Любопытный факт: «беяз руслар» привезли на берега Босфора джаз. В 1919 году со второй волной беженцев в Стамбул из Одессы прибыл Фредерик Брюс Томас (он же Федор Федорович Томас) – «известный московский негр», как называет его в мемуарах Вертинский. Невероятная судьба Томаса похожа на приключенческий роман; его колоритный портрет органично вписывается в галерею ярких стамбульских персонажей.
Уроженец глухой деревни в штате Миссисипи, Фредерик Брюс сделал головокружительную карьеру в ресторанном бизнесе. Он работал официантом в Нью-Йорке, Берлине, Вене, Венеции, Милане, Монте-Карло, Каннах и Париже. В 1899 году Томас оказался в Москве – и у легендарного «Яра» появился новый метрдотель, а скорее и ассистент главного управляющего. Получив подданство Российской империи под именем Федора Федоровича Томаса, «московский негр» открыл собственное варьете. Он водил дружбу с Вертинским и Шаляпиным, познакомил москвичей с танго и джазом. Потомок рабов превратился в миллионера и, как следствие, – в эмигранта, чье имущество было национализировано, а имя числилось в списках на арест.

Собранные записи данных:
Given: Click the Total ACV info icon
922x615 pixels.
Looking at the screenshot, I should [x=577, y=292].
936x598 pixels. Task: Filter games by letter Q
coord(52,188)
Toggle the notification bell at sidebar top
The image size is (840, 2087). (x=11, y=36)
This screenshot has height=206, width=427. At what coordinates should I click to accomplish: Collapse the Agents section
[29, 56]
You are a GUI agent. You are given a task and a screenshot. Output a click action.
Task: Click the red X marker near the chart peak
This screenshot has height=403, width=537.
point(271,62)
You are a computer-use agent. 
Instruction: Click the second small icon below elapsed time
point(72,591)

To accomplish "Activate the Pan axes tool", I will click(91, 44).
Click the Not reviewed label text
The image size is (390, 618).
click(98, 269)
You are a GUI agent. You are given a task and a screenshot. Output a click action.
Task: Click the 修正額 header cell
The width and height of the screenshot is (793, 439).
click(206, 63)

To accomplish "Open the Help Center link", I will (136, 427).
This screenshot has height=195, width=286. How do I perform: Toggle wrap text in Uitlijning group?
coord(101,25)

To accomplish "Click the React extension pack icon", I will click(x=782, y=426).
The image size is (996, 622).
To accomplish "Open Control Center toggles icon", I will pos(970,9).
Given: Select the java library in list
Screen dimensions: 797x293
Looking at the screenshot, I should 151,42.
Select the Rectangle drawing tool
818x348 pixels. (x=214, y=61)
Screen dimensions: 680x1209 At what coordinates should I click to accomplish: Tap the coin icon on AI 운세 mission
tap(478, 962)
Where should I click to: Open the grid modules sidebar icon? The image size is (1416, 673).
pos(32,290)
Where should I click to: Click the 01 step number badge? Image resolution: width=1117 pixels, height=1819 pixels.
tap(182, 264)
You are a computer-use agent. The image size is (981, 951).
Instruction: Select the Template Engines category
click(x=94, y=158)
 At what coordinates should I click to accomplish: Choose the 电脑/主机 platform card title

Что требуется сделать:
a - Из какого города Томас прибыл в Стамбул в 1919 году согласно отрывку о Фредерике Брюсе Томасе?
b - Выпишите из отрывка о Фредерике Брюсе Томасе фрагмент, который открывается словами «Уроженец глухой деревни» и завершается словами «списках на арест.».
c - Напишите продолжение отрывка о судьбе Фредерика Брюса Томаса, начиная сразу после его последнего предложения.
Эти данные для выполнения заданий не понадобятся.

Ответы по заданиям:
a - Из Одессы.

b -
Уроженец глухой деревни в штате Миссисипи, Фредерик Брюс сделал головокружительную карьеру в ресторанном бизнесе. Он работал официантом в Нью-Йорке, Берлине, Вене, Венеции, Милане, Монте-Карло, Каннах и Париже. В 1899 году Томас оказался в Москве – и у легендарного «Яра» появился новый метрдотель, а скорее и ассистент главного управляющего. Получив подданство Российской империи под именем Федора Федоровича Томаса, «московский негр» открыл собственное варьете. Он водил дружбу с Вертинским и Шаляпиным, познакомил москвичей с танго и джазом. Потомок рабов превратился в миллионера и, как следствие, – в эмигранта, чье имущество было национализировано, а имя числилось в списках на арест.

c -
Уехав из России (в Одессе он чудом попал на последний корабль с беженцами), Томас начал бизнес в Стамбуле с нуля. Предприимчивый «московский негр» основал в Таксиме развлекательный клуб «Максим-Стэлла». В этом клубе – впервые на берегах Босфора – зазвучал джаз. Горожане окрестили Томаса «султаном джаза», а саму музыку – «арабской», ибо в Стамбуле всех чернокожих издавна именовали арабами.[75]
Отдельно следует упомянуть женщин из эмигрантской среды, которые привлекали внимание турок. Городские газеты пестрели скандальными заголовками вроде: «Пропавший отец семейства обнаружен в кокаиновом притоне в объятиях русских куртизанок!» Пресса печатала злободневные карикатуры: вот турки восторженно замирают в кафе перед русской официанткой; вот авария, вызванная тем, что водитель засмотрелся на русскую даму, и т. д. На одной карикатуре были изображены повздорившие турецкие супруги. Подпись гласила: «– Лучше не раздражай меня, не то я разведусь с тобой. – Разводись, если хочешь. Я женюсь на русской и буду счастлив до конца жизни». Многие русские женщины действительно вышли замуж за турок. Эмигранты до сих пор говорят: «Всех умных мужчин мы отдали Америке, а всех красивых женщин оставили в Турции».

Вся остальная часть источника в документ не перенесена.